Hugos 2022: The Last Graduate by Naomi Novik

The Last Graduate: Lesson Two of The Scholomance
by Naomi Novik

One of the most effective moments I've ever witnessed in fantasy worldbuilding comes in Philip Pullman's The Golden Compass. The book does such a good job with the concept of the dæmons, especially the idea that they are inseparable from their humans, that a mere 150 pages after you learn about this, it viscerally feels like a violation when you discover people out there are separating humans from their dæmons.

Originally published: 2021
Acquired: May 2022
Read: July 2022

Similarly, The Last Graduate has a moment in it that builds on the extensive worldbuilding done here and in the series' first book, A Deadly Education. Our protagonist, El, realizes that the world does not function the way she thought it does. The rules of how the world does work have been so enmeshed in the mind of the reader, that the idea they could work differently feels as disruptive to you the reader as it does to her, a person who actually lives in this world. And it's not just that the world doesn't work the way she thought: it means something for what she will have to do.
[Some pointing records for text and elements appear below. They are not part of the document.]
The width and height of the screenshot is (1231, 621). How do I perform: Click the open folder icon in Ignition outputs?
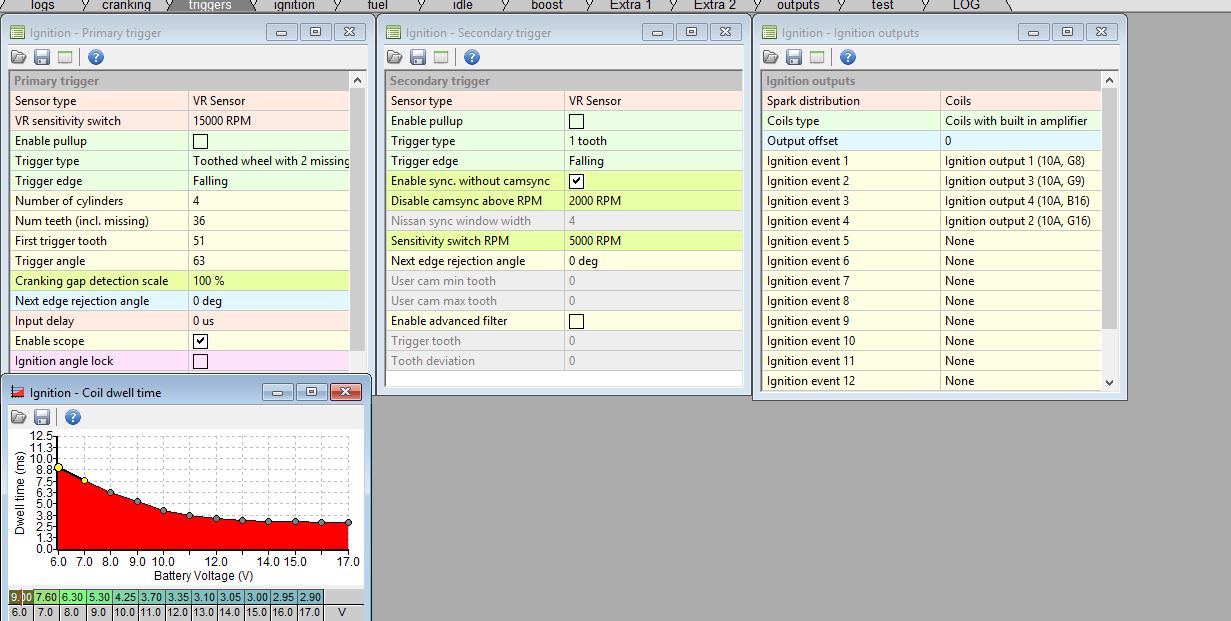point(771,57)
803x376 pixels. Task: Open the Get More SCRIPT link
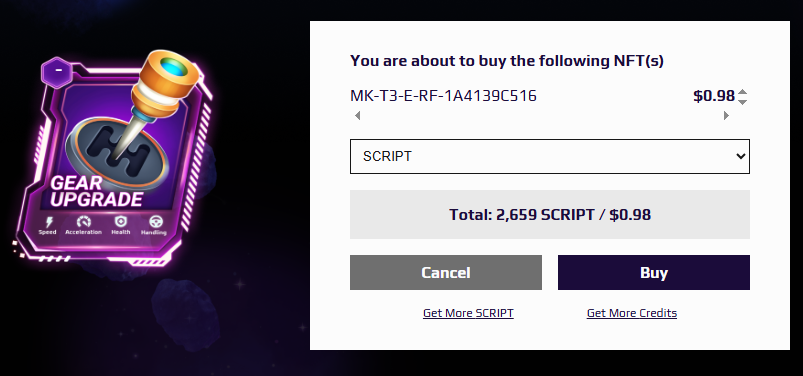coord(468,313)
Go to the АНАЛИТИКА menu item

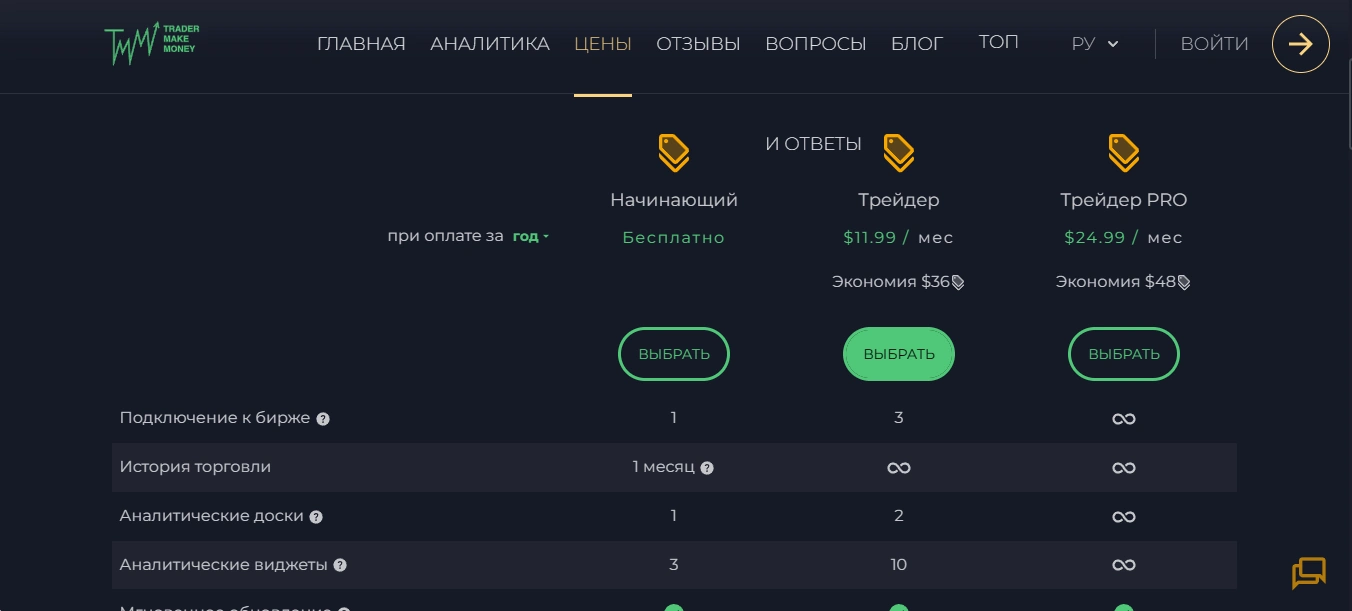tap(490, 44)
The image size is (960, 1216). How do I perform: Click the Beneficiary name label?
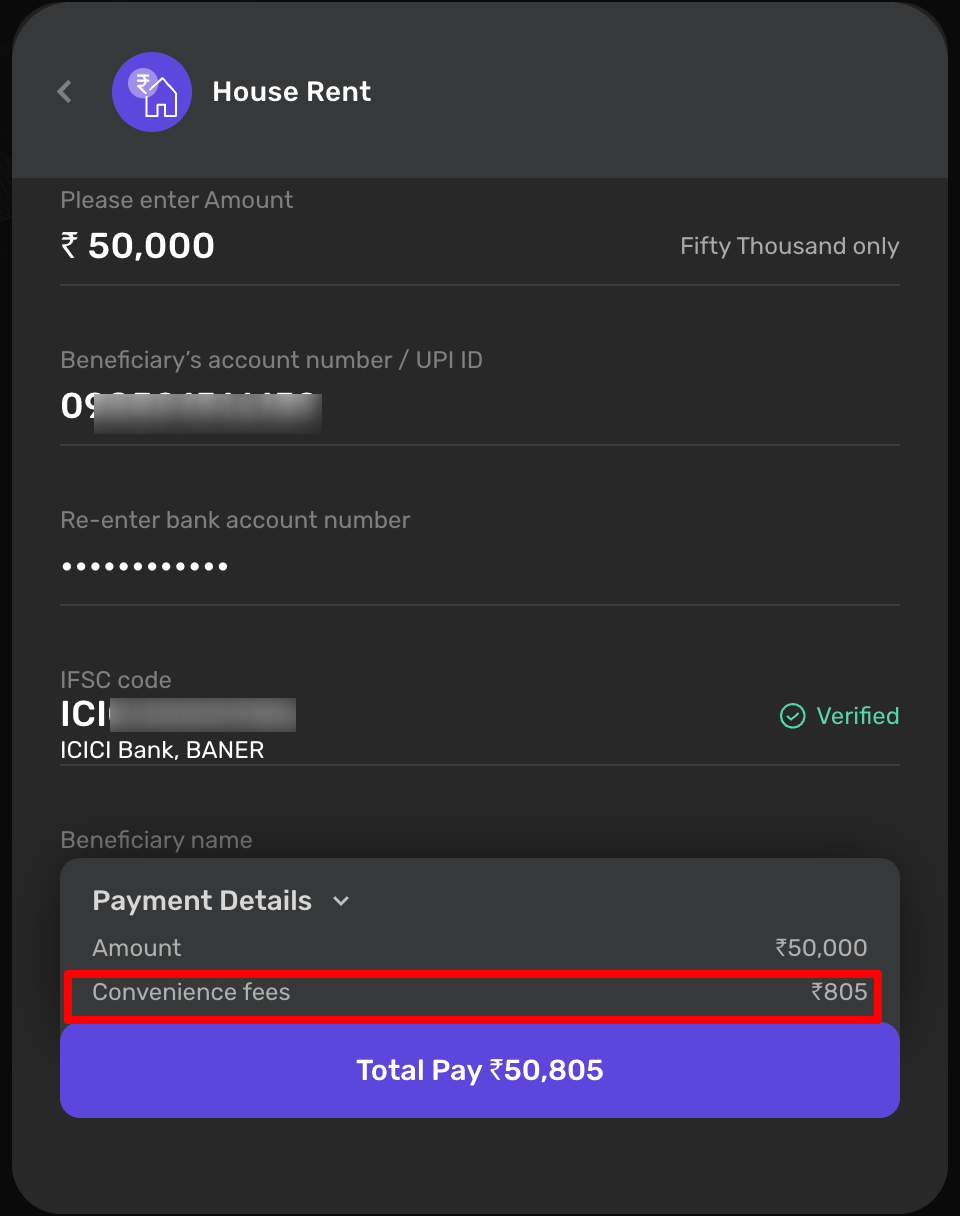[x=156, y=840]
I thought A Deadly Education was pretty good, but that it began climaxing at a point where it should have begun escalating. Well, this book really does escalate things. I don't know if A Deadly Education needed to be exactly the way it was, but The Last Graduate takes an expert turn in plot, world, and character that needed the detailed foundation laid in the first book. I said that the first book felt like an interesting Harry Potter riff; this one moves beyond that to be about something. When I read Last Graduate, I felt that Novik was capable of more because I'd read Spinning Silver; now I see that she is up to more, actually something similar to what she was up to in Spinning Silver. That book contains this line that has stayed with me:

There are men who are wolves inside, and want to eat up other people to fill their bellies. That is what was in your house with you, all your life. But here you are with your brothers, and you are not eaten up, and there is not a wolf inside you. You have fed each other, and you kept the wolf away. That is all we can do for each other in the world, to keep the wolf away.

The world of the Scholomance is a brutal one: you have to keep yourself alive at the cost of others because if you don't, you will die. The Last Graduate begins to interrogate that assumption in a way that moves toward an impressive ethic of care. (And, incidentally, reads as a pretty compelling analogy for climate change—or any other entrenched, generational problem.) A Deadly Education was a pretty good novel; The Last Graduate was a great one, and the best Hugo-nominated* novel I've read thus far this year.

* Well, technically, Lodestar-nominated.